### RECORDS FOR PROCESSING
+===+

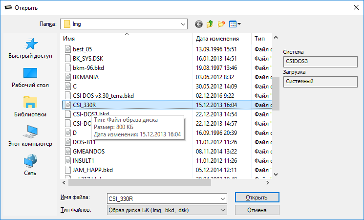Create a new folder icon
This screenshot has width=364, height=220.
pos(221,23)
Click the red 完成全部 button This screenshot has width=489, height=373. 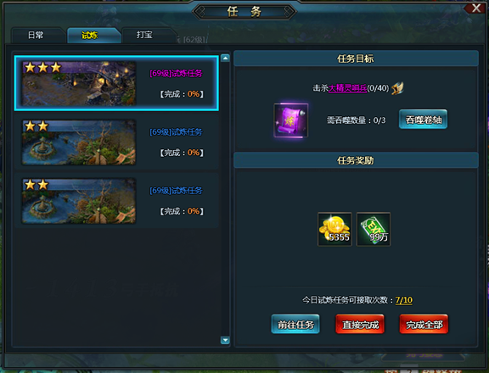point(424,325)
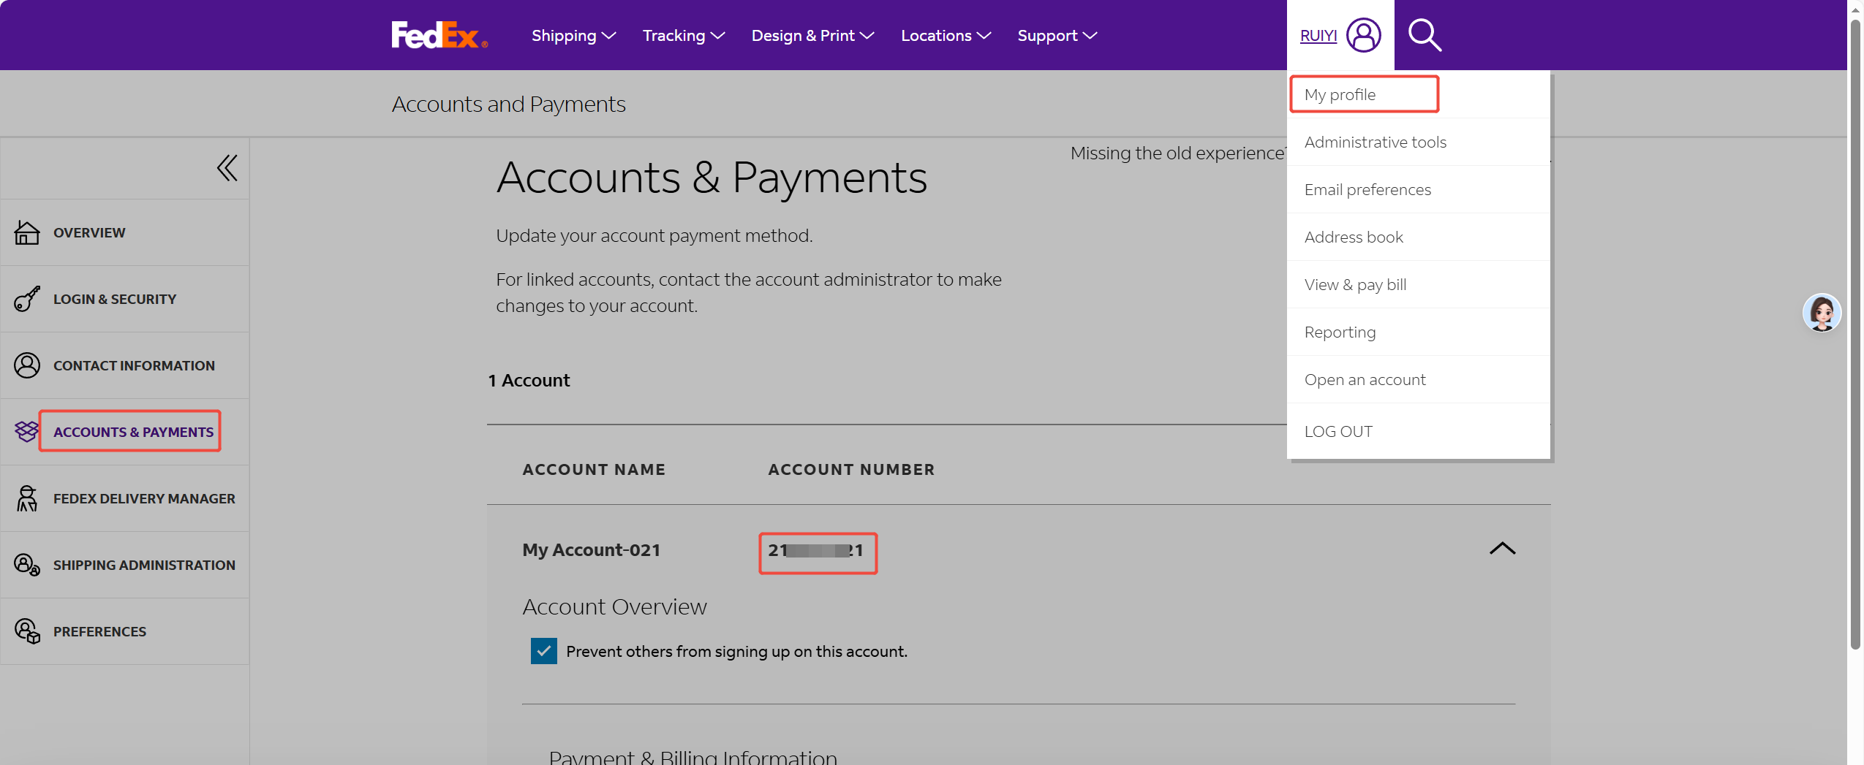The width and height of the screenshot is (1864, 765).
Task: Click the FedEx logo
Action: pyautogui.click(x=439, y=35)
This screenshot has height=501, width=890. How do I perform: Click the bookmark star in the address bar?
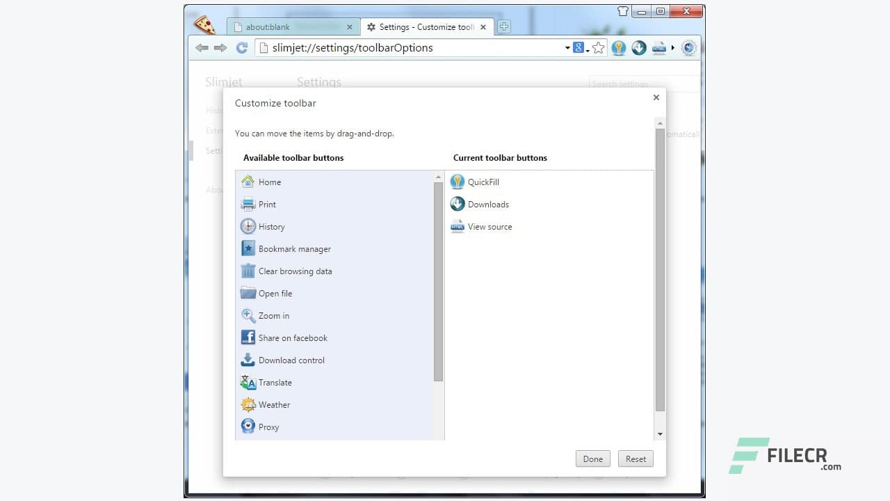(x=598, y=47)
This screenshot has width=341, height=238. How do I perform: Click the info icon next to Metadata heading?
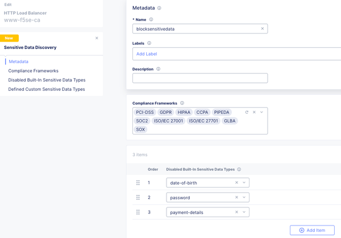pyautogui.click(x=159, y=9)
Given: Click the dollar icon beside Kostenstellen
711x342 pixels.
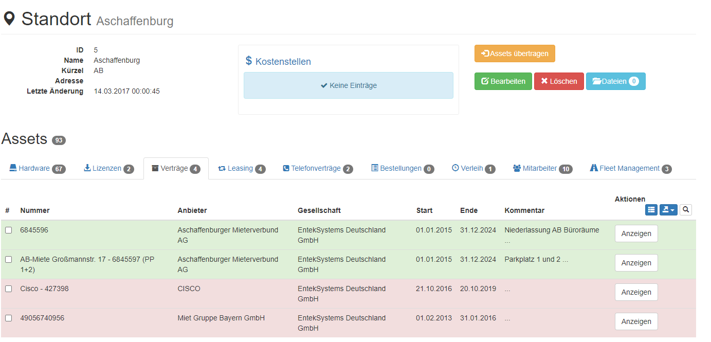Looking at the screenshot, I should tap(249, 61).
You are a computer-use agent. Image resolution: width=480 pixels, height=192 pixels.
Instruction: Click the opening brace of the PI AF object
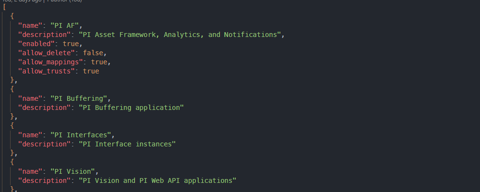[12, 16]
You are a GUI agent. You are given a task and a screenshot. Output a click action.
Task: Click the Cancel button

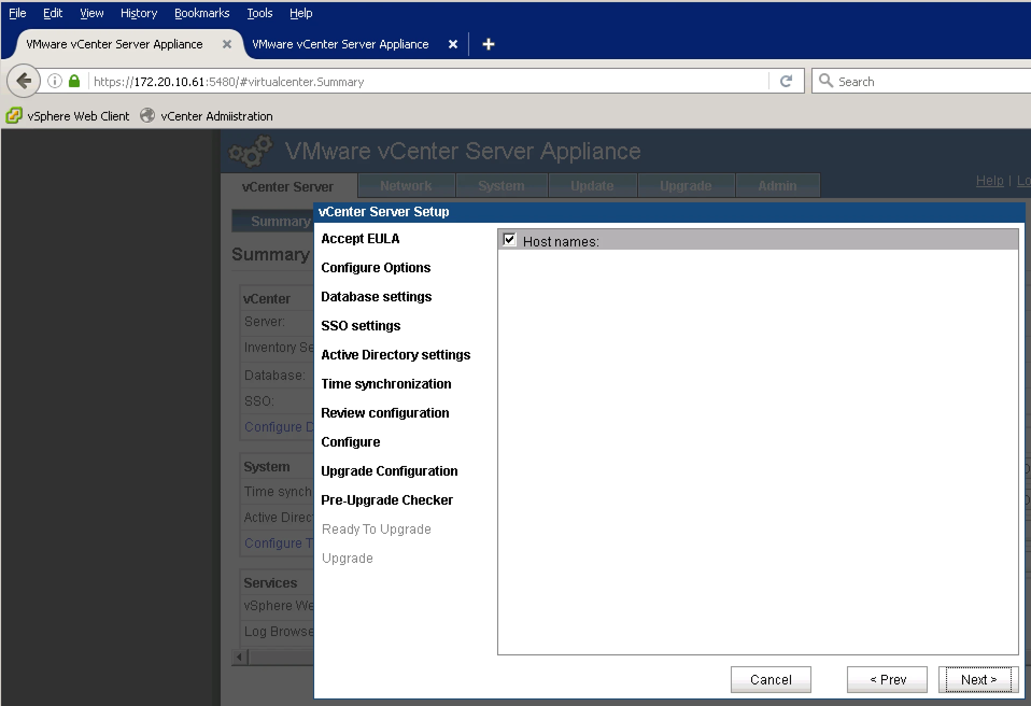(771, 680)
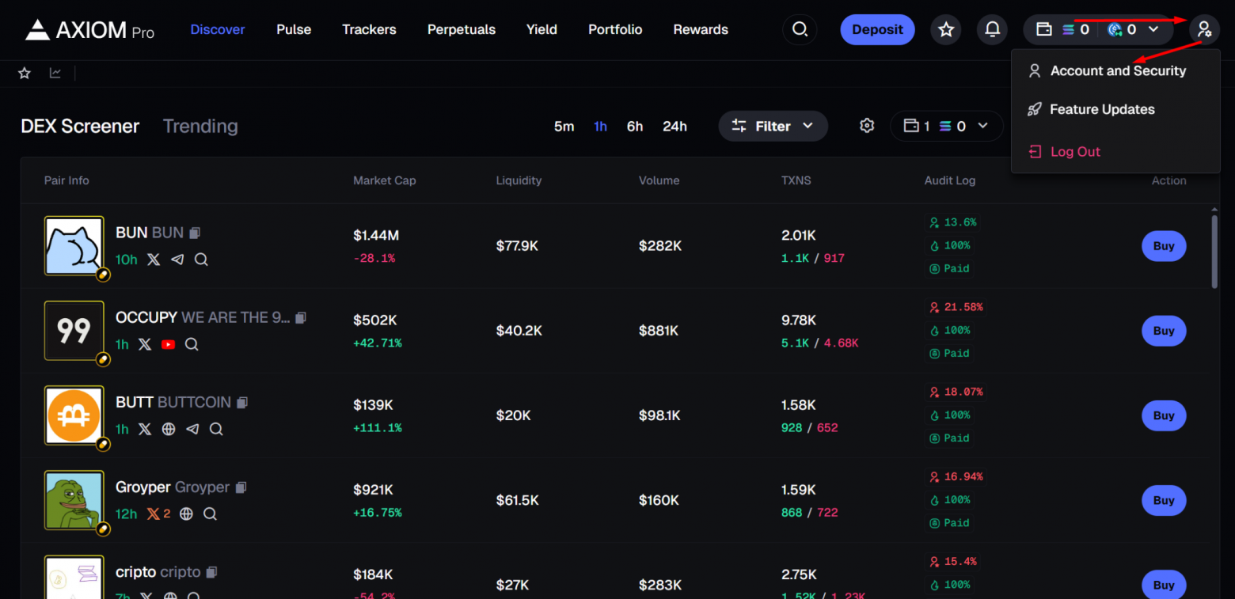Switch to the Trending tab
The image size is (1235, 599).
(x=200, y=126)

+===+

### TASK REQUIREMENTS
Nothing but the lines from the line with "You are a computer-use" through the end of the listing should appear in the answer, each duplicated exactly, without pictures.

### EXPECTED ANSWER
You are a computer-use agent. Image resolution: width=480 pixels, height=192 pixels.
Instruction: Click the opening brace of the PI AF object
[12, 16]
You are a GUI agent. You are given a task and a screenshot. Output a click action.
Task: Click the Cancel button

(771, 680)
Switch to the Trending tab
The image size is (1235, 599).
(x=200, y=126)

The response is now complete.